| YOUR OBJECTIVE |
Every line of the data below must be output exactly, with images left out.

Dataset entries
____________

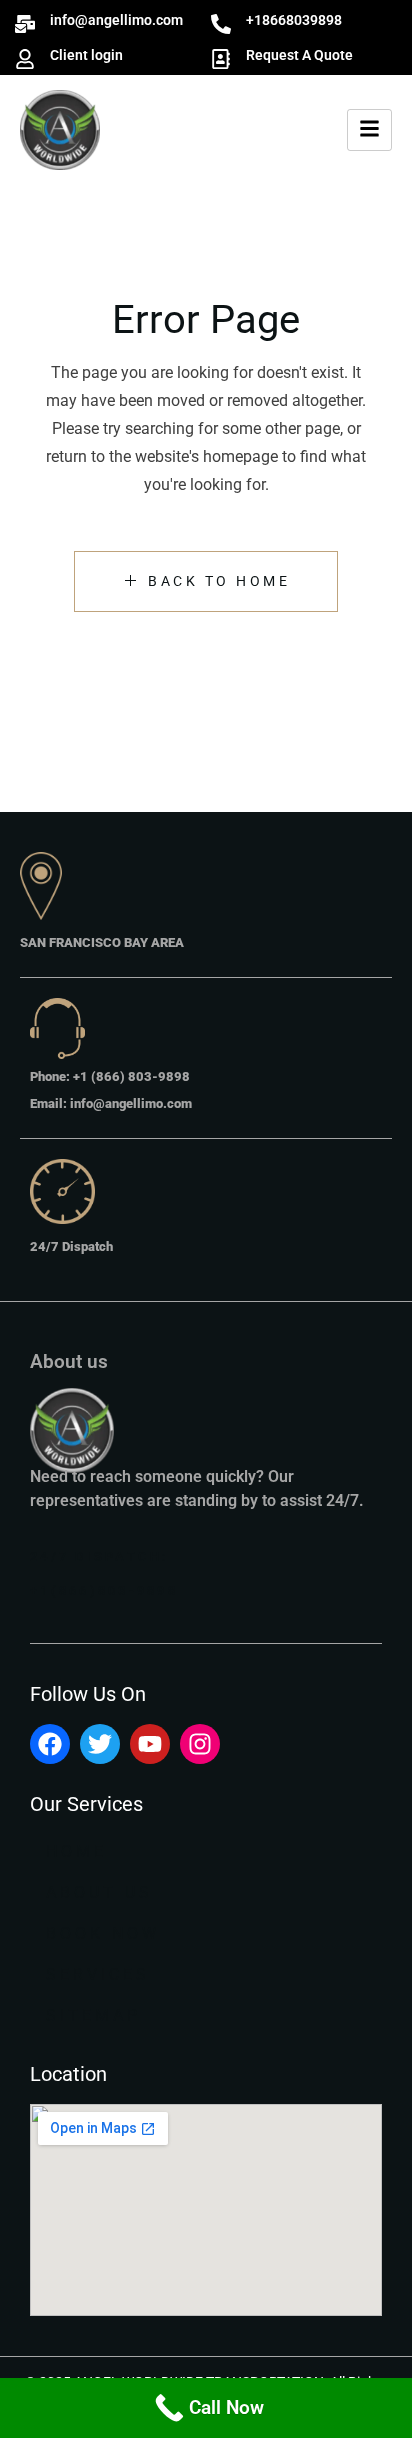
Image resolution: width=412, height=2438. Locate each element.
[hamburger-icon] (369, 130)
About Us (99, 1892)
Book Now (103, 1933)
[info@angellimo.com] (25, 24)
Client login (86, 55)
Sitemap (93, 2015)
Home (76, 1851)
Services (98, 1974)
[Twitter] (100, 1744)
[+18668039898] (221, 24)
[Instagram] (200, 1744)
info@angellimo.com (116, 20)
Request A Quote (299, 55)
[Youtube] (150, 1744)
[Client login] (25, 59)
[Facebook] (50, 1744)
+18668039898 (294, 20)
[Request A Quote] (221, 59)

____________

| SOLUTION |
Image resolution: width=412, height=2438. Locate each element.
[hamburger-icon] (369, 130)
About Us (99, 1892)
Book Now (103, 1933)
[info@angellimo.com] (25, 24)
Client login (86, 55)
Sitemap (93, 2015)
Home (76, 1851)
Services (98, 1974)
[Twitter] (100, 1744)
[+18668039898] (221, 24)
[Instagram] (200, 1744)
info@angellimo.com (116, 20)
Request A Quote (299, 55)
[Youtube] (150, 1744)
[Client login] (25, 59)
[Facebook] (50, 1744)
+18668039898 (294, 20)
[Request A Quote] (221, 59)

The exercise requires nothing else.